In 2022, Vikela won the INVENT award (Northern Ireland), which recognised the company's innovation and won a prize package of £26,000. Peter stated:

"I wanted to address issues of weight, comfort, and coverage—which led to the creation of Vikela."

Scaling & Recent Milestones

In late 2024, Vikela announced a £1.3 million investment to relocate to a 20,000 sq ft facility in Bangor (County Down) from their previous smaller Belfast facility. The new headquarters consolidated head office, production and warehousing helps scale to meet demand.

Peter commented:

"Bangor offers everything we need for our next chapter — space for expansion, ease of access for both local and international clients…"
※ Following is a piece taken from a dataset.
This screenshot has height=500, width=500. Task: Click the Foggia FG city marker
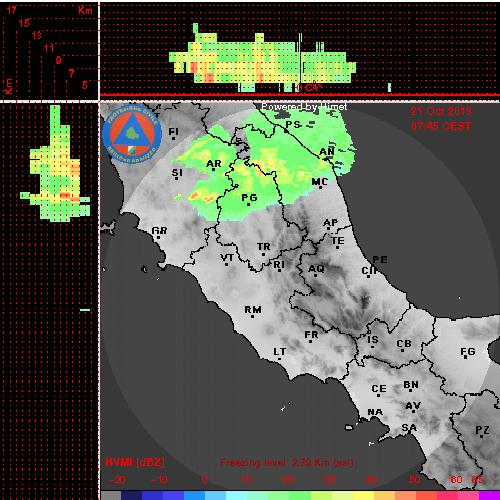(466, 358)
The company then projected employment growth: from just 3-5 FTEs to 15 by 2025, and a target of 50 employees within five years.

International expansion is underway: the company already has distributors in the US, Japan and Poland as they bring the armour to global markets.
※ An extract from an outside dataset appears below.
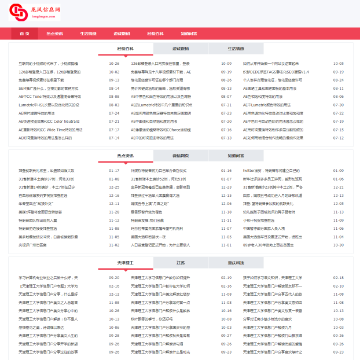The height and width of the screenshot is (360, 360).
Task: Switch to the 江苏 tab
Action: point(181,263)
Challenges & Leadership Philosophy

As the founder & CEO, Peter has had to balance several complex elements:

  • Certifications & regulatory regimes: Body armour is tightly regulated, especially for defence, law enforcement and security usage. Navigating testing, standards, materials, and approval is non-trivial.
  • Manufacturing scale vs. bespoke design: Using 3D printing gives design flexibility, but achieving cost-efficient mass manufacture is a complex challenge. Peter addressed this scale challenge: "Our initial printers were 120 kg and were difficult … the new ones are over a tonne."
  • Market adoption & user trust: Convincing security forces, police, and defence buyers to switch from tried-and-tested materials to newer tech requires proof, performance data, and endorsements. Peter emphasises the user experience:

"Comfort was a major part in Vikela's initial concept… police officers sit in cars wearing protective jackets that are not very comfortable."
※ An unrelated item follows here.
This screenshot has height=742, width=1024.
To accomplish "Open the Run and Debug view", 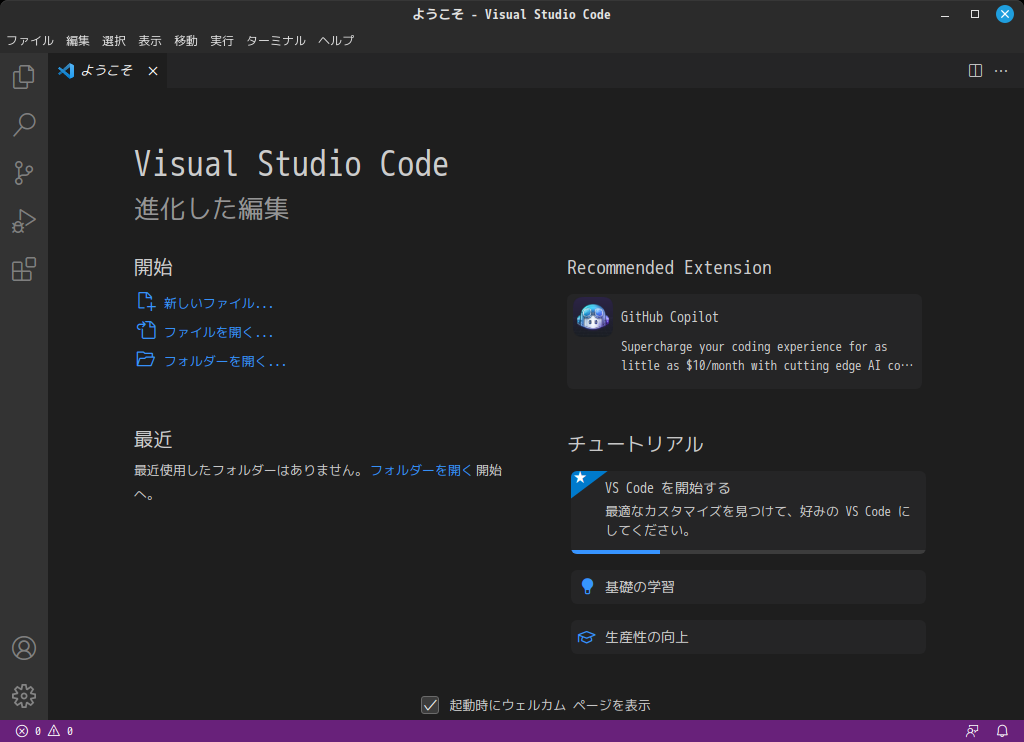I will coord(23,220).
  • Sustainability & circular design: The commitment to recyclable armour adds cost and complexity, but positions the firm for future regulatory and environmental expectations.

Why This Story Matters

Peter's journey matters for several reasons:

  • He shows how a founder with engineering roots, user insight (from friends in the forces) and entrepreneurial drive can reinvent a legacy industry that had stagnated for decades.
  • Vikela straddles multiple disciplines: mechanical design, materials science, advanced manufacturing (3D printing), sustainability, product design and global sales.
  • The emphasis on human-centred design (fit, weight, comfort) shows how even protective gear must adapt to human needs—not just specs on a sheet.
  • Their Northern Ireland base, rapid growth, global ambition and investment showcase how tech innovation can thrive outside of big-tech hubs.
  • The combination of mission (protect lives, improve safety), innovation (new materials + manufacturing) and scale (global distribution) provides a blueprint for purpose-driven deep-tech startups.

The Road Ahead

As Vikela moves into its new Bangor facility and scales production, key areas for Peter and his team include:

  • Expanding product lines beyond the APIS stab protection range into complete ballistic protection (rifle-grade) and into adjacent verticals (automotive, aerospace) as indicated in their roadmap.
  • Scaling manufacturing: the target of 2,400 units per week over the next five years was mentioned in the press.
  • Global market penetration: further distributors, partnerships in major security markets (US, Japan, EU, Middle East) and building a strong brand internationally.
  • Establishing sustainability credentials: full circular lifecycle, recyclable components, localised production, and reducing manufacturing waste.
  • Building the ecosystem: hiring high-skilled staff, investing in R&D, and reinforcing Northern Ireland as a hub of manufacturing innovation.